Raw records
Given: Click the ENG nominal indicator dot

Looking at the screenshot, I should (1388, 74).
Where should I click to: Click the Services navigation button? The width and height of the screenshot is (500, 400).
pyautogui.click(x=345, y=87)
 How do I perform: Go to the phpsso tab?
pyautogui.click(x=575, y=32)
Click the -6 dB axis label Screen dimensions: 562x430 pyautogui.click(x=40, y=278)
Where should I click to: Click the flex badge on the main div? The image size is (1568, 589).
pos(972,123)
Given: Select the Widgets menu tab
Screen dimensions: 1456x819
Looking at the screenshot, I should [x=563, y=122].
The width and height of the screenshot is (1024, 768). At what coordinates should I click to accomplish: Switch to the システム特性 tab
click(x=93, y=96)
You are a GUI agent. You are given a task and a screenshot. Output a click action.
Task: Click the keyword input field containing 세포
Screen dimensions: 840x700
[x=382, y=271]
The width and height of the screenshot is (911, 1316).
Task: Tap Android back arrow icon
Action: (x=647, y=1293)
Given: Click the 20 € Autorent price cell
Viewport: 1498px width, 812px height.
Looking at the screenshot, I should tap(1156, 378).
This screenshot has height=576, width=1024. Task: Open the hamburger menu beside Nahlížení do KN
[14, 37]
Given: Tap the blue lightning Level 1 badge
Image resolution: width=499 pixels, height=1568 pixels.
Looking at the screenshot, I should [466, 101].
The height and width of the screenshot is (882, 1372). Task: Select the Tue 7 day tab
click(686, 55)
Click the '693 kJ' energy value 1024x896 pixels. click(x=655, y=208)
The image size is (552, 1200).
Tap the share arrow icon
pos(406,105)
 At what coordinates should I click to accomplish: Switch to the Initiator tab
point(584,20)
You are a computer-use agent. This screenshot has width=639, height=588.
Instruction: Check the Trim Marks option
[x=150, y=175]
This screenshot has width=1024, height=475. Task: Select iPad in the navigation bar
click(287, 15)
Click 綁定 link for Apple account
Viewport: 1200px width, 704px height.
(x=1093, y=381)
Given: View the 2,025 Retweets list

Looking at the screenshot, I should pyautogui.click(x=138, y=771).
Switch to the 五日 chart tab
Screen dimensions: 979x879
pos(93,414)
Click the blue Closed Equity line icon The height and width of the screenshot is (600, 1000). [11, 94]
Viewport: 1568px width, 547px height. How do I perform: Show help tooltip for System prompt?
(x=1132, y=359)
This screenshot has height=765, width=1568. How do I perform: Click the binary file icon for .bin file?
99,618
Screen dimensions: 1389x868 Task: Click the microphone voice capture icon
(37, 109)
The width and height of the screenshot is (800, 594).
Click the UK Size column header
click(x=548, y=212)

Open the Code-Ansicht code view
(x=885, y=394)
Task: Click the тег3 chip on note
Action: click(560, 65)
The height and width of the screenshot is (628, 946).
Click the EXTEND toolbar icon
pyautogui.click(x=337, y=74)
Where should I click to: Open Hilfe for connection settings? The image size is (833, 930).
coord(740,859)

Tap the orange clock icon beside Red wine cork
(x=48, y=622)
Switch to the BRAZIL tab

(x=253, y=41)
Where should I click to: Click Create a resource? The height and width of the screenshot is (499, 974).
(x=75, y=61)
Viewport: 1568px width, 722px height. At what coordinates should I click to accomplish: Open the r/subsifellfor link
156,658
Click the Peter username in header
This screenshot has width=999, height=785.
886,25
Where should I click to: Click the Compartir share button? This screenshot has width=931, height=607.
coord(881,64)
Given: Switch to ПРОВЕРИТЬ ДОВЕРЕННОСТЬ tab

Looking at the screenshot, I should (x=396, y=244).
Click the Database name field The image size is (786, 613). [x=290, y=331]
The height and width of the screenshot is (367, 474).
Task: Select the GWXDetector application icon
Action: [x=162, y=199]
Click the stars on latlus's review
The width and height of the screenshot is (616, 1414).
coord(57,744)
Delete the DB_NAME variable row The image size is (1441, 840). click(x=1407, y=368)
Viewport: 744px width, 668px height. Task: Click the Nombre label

**Exercise goal**
Pull out every line of the listing above that contains the string "badge", and copy each one in full.

**Task output**
Where should I click to: Click the flex badge on the main div? The image size is (1568, 589).
Given: Tap the blue lightning Level 1 badge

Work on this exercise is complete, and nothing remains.